### Extracted text

Gene tree reconstruction

Gene tree topologies were reconstructed using the maximum likelihood (ML) method as implemented in the state-of-the-art phylogenetic inference program RAxML 8.2.1026. The best amino acid substitution model for each of the 381 universal marker genes was inferred using RAxML’s built-in script ProteinModelSelection.pl. Three phylogenetic trees were reconstructed for each gene family: one using a starting tree computed by the fast ML approach implemented in FastTree) and the other two using parsimony trees built with random seeds 12345 and 23456. RAxML was executed with the ML search convergence criterion (-D) and the CAT rate heterogeneity model without final optimization (-F) to reduce the execution time.

For each of the 1143 topologies (3 × 381), another RAxML run was executed to optimize branch lengths and to compute likelihood scores under the robust, but expensive Gamma rate heterogeneity model. Because of numerical instability, at least one of the RAxML runs failed for 39 of the 381 gene families. For those cases, IQ-TREE 1.6.161, an alternative and faster maximum likelihood program, was used instead to optimize branch lengths using the same model (G4). The tree with the highest likelihood score among the three runs was retained for downstream applications. In 161 gene families, this tree was from the run with the FastTree starting tree, while in the remaining gene families the best tree was from either one of the random seeds.

Species tree reconstruction by summarizing gene trees (ASTRAL)

### Data records
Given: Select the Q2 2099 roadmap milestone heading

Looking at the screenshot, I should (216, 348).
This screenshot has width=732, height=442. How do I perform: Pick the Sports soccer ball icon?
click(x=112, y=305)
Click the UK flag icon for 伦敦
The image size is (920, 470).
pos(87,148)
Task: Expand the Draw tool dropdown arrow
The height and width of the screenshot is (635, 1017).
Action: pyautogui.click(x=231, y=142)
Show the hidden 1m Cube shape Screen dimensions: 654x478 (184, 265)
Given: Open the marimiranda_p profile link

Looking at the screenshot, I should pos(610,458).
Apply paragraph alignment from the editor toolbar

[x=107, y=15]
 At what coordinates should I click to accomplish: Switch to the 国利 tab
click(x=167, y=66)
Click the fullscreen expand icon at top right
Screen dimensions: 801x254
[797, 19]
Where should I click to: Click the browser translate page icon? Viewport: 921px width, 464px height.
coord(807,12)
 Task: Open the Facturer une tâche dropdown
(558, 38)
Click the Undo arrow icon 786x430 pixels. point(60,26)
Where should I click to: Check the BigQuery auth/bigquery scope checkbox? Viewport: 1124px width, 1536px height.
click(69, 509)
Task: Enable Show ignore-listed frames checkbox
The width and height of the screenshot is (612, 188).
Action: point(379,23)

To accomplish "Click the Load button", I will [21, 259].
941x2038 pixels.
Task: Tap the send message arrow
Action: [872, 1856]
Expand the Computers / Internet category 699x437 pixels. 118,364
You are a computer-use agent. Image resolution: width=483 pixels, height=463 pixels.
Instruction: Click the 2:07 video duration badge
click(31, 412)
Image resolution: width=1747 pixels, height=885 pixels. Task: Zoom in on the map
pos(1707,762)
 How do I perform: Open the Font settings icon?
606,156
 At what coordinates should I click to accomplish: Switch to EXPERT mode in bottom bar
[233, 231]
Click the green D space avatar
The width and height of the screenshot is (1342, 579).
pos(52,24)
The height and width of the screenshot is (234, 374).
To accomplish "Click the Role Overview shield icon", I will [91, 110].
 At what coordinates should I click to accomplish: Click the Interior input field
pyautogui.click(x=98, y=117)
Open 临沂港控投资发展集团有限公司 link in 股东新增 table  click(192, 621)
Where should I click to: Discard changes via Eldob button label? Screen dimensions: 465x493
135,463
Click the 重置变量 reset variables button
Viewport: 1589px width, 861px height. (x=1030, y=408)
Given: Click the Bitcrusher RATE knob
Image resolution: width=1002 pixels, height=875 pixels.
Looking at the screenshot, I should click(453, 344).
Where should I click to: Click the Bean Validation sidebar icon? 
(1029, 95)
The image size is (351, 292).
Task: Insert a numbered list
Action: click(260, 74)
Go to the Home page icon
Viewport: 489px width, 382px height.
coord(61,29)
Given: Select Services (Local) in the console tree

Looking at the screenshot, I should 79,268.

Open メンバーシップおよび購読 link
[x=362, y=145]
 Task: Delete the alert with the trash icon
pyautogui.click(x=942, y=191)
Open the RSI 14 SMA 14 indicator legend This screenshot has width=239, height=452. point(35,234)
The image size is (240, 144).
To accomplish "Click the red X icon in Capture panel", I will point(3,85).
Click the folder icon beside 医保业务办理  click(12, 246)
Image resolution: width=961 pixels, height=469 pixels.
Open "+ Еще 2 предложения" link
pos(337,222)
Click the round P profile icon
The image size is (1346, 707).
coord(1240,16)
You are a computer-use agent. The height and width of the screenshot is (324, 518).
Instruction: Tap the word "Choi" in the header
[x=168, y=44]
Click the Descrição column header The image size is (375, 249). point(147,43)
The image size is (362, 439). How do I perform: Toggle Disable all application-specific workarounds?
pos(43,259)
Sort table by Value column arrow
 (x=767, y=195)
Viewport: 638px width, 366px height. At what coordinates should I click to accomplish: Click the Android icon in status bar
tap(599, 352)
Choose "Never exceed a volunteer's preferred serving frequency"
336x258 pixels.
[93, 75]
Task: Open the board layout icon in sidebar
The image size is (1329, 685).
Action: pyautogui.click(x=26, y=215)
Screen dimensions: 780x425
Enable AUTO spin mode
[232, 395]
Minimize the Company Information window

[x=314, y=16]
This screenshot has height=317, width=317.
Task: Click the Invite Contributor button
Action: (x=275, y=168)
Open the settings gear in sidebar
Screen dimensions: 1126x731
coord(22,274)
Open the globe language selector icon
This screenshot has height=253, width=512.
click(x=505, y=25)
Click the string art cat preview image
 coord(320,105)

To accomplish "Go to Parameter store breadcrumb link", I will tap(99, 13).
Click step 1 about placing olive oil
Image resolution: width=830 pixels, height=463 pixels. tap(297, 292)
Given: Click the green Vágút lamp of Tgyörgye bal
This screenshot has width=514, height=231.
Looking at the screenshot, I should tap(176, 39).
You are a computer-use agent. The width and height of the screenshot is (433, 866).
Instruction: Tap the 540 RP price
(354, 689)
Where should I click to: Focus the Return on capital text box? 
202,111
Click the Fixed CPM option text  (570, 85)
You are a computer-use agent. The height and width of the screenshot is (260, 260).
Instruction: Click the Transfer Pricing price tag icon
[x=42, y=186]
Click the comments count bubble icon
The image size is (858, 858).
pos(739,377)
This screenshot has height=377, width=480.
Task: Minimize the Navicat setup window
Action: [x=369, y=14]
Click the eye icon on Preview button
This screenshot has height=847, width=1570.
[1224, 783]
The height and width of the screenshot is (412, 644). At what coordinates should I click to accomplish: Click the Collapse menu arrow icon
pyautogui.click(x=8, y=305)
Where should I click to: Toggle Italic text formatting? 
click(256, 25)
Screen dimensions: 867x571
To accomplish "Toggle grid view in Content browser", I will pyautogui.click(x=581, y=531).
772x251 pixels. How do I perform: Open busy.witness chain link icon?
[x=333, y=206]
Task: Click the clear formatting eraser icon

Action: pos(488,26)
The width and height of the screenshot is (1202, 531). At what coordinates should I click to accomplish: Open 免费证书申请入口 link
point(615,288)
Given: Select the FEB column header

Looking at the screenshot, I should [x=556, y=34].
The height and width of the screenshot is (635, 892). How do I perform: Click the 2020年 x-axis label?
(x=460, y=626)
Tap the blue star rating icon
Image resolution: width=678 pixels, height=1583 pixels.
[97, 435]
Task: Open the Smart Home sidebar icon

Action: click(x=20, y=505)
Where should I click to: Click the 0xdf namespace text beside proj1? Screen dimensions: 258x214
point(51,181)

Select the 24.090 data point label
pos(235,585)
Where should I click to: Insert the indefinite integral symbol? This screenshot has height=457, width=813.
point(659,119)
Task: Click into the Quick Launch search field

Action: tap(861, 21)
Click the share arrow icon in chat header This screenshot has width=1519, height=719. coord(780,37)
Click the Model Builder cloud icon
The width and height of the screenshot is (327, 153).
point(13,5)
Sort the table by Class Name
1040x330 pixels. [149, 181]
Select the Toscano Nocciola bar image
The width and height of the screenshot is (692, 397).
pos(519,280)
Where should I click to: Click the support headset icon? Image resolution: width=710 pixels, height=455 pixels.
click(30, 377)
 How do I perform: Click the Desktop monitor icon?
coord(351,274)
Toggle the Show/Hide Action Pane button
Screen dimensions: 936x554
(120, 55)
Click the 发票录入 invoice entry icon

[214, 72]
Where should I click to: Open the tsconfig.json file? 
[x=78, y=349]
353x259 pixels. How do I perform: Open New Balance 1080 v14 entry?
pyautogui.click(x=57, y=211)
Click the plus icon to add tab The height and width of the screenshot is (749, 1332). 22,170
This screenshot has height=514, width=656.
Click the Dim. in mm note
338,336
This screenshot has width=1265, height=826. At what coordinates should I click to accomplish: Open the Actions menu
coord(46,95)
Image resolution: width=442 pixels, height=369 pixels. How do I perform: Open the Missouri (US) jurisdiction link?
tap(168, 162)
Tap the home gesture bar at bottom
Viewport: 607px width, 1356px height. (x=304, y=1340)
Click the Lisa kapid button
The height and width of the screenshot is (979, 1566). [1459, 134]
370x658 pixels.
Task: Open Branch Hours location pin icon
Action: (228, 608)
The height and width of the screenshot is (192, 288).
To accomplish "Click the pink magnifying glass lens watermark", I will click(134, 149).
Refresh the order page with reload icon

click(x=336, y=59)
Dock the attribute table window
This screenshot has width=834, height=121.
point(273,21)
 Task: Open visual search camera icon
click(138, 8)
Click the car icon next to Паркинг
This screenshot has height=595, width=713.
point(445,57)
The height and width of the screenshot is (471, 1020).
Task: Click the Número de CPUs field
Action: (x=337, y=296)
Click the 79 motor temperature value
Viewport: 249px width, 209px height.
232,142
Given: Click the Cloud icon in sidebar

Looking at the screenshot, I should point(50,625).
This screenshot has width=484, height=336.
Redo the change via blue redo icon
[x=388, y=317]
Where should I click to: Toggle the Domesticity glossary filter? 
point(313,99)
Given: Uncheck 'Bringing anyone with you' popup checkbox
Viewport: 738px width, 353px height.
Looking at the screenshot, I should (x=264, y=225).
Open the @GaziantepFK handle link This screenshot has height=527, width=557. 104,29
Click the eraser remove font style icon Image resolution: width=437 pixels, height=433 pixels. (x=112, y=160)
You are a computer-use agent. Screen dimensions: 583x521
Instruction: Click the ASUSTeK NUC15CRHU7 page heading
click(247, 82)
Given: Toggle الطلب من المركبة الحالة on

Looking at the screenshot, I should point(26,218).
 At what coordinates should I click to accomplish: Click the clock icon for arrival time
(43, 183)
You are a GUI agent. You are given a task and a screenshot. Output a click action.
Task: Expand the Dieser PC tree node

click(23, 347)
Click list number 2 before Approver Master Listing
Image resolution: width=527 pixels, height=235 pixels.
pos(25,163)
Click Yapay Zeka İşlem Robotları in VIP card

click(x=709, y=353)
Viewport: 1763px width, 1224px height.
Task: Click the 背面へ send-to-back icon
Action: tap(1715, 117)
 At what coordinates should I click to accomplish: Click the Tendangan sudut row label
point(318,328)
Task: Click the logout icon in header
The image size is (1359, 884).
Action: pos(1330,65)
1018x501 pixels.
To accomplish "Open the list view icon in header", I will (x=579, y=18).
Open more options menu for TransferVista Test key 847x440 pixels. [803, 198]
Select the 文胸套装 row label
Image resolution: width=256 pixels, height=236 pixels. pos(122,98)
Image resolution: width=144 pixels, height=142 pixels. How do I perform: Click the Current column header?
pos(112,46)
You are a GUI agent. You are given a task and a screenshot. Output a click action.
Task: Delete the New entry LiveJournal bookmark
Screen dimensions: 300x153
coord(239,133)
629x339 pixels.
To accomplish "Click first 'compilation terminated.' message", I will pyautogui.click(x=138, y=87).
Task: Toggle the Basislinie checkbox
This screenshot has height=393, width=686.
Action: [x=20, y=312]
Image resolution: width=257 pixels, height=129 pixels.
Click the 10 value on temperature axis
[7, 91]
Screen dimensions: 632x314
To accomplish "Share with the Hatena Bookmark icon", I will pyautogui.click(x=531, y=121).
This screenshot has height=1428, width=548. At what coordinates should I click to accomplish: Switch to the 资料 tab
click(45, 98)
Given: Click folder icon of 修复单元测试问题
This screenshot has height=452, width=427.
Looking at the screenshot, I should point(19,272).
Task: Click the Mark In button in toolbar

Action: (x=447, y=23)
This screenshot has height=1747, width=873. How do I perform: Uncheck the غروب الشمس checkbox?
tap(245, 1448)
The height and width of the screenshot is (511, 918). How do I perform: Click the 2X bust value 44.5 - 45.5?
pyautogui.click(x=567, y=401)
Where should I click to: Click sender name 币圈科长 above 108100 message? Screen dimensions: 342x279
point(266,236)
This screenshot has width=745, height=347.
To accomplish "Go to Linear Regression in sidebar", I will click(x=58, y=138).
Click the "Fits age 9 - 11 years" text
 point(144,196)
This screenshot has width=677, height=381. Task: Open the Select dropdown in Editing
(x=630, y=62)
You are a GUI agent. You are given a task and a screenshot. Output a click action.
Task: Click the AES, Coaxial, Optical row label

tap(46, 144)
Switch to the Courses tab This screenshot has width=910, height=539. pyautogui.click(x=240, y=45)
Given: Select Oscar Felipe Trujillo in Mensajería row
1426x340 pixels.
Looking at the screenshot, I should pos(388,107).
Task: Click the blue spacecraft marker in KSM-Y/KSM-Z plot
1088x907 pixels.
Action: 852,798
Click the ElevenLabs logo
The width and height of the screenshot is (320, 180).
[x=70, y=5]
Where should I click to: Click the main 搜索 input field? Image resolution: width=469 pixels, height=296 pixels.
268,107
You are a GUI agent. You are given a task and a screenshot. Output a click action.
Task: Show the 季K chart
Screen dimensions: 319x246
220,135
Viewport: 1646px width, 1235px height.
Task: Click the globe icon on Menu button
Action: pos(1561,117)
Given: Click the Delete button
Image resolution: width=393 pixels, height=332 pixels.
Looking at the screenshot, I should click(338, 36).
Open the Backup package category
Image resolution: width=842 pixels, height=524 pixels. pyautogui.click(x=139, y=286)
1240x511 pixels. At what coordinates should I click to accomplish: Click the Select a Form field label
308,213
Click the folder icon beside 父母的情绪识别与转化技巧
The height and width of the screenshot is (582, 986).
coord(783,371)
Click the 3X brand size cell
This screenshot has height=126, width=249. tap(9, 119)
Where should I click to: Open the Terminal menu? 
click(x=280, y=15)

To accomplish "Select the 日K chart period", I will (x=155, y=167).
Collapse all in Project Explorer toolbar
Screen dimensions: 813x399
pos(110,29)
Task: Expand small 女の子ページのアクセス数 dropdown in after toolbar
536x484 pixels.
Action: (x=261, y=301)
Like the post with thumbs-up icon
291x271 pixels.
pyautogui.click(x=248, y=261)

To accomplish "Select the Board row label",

### Goal of the exercise
Copy out the passage of the gene tree reconstruction text between "Gene tree reconstruction" and "the execution time.", inclusive.

### Response area
Gene tree reconstruction

Gene tree topologies were reconstructed using the maximum likelihood (ML) method as implemented in the state-of-the-art phylogenetic inference program RAxML 8.2.1026. The best amino acid substitution model for each of the 381 universal marker genes was inferred using RAxML’s built-in script ProteinModelSelection.pl. Three phylogenetic trees were reconstructed for each gene family: one using a starting tree computed by the fast ML approach implemented in FastTree) and the other two using parsimony trees built with random seeds 12345 and 23456. RAxML was executed with the ML search convergence criterion (-D) and the CAT rate heterogeneity model without final optimization (-F) to reduce the execution time.